The function returns an object describing the matching.


names(rr)
[1] "est" "se" "est.noadj" "se.standard"
[5] "se.cond" "mdata" "index.treated" "index.control"
[9] "index.dropped" "weights" "orig.nobs" "orig.wnobs"
[13] "orig.treated.nobs" "nobs" "wnobs" "caliper"
[17] "ecaliper" "exact" "ndrops" "ndrops.matches"
[21] "MatchLoopC" "version" "estimand"




The results can be displayed by running summary().
      
summary(rr)

Estimate... -0.80207
AI SE...... 1.4448
T-stat..... -0.55516
p.val...... 0.57878

Original number of observations.............. 453
Original number of treated obs............... 209
Matched number of observations............... 209
Matched number of observations (unweighted). 252


By default, the observations are given equal weight. If all of the observations had a weight of 1 on input, then each matched-pair will have a weight of 1 on output if there are no ties.

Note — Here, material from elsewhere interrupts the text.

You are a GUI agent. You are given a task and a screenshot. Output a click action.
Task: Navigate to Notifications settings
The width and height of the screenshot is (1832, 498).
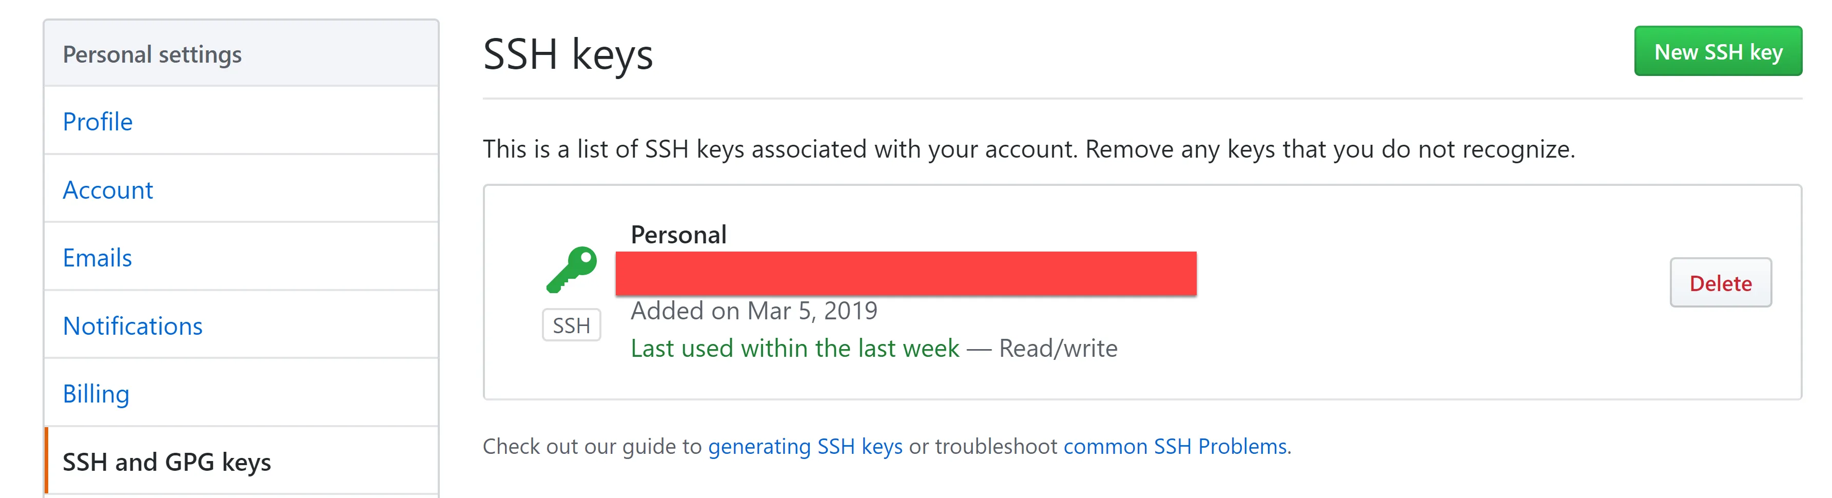point(132,326)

We see that the causal estimate of -0.80 in the matched comparison is not statistically significant (p=0.58), which is consistent with the other results that accounted for the confounders (though we note that the specific results depend on the particular options that are selected for the matching).

The MatchBalance() function can be used to describe the distribution
of the predictors (by homeless status) before and after matching (to save space, only the results for age and i1 are displayed). This is helpful to determine if the
matching resulted in similar marginal distributions.




> MatchBalance(form, match.out=rr, nboots=10)
***** (V1) age ***** Before Matching After Matching
mean treatment........ 36.368 36.368
mean control.......... 35.041 36.423
std mean diff......... 16.069 -0.65642

mean raw eQQ diff..... 1.5981 0.94841
med raw eQQ diff..... 1 1
max raw eQQ diff..... 7 10

mean eCDF diff........ 0.037112 0.022581
med eCDF diff........ 0.026365 0.019841
max eCDF diff........ 0.10477 0.083333

var ratio (Tr/Co)..... 1.3290 1.2671
T-test p-value........ 0.070785 0.93902
KS Bootstrap p-value.. < 2.22e-16 0.3
KS Naive p-value...... 0.16881 0.34573
KS Statistic.......... 0.10477 0.083333

***** (V3) i1 ***** Before Matching After Matching
mean treatment........ 23.038 23.038
mean control.......... 13.512 20.939
std mean diff......... 40.582 8.945

mean raw eQQ diff..... 9.6316 2.1071
med raw eQQ diff..... 8 1
max raw eQQ diff..... 73 66

mean eCDF diff........ 0.11853 0.018753
med eCDF diff........ 0.12377 0.011905
max eCDF diff........ 0.20662 0.087302

var ratio (Tr/Co)..... 2.3763 1.3729
T-test p-value........ 7.8894e-07 0.011786
KS Bootstrap p-value.. < 2.22e-16 0.3
KS Naive p-value...... 0.00013379 0.29213
KS Statistic.......... 0.20662 0.087302


More details regarding each of the tests for differences in means or distributions can be found using ?MatchBalance. The results for both of the variables presented above indicate that the distributions are considerably closer
to each other in the matched sample than in the original dataset.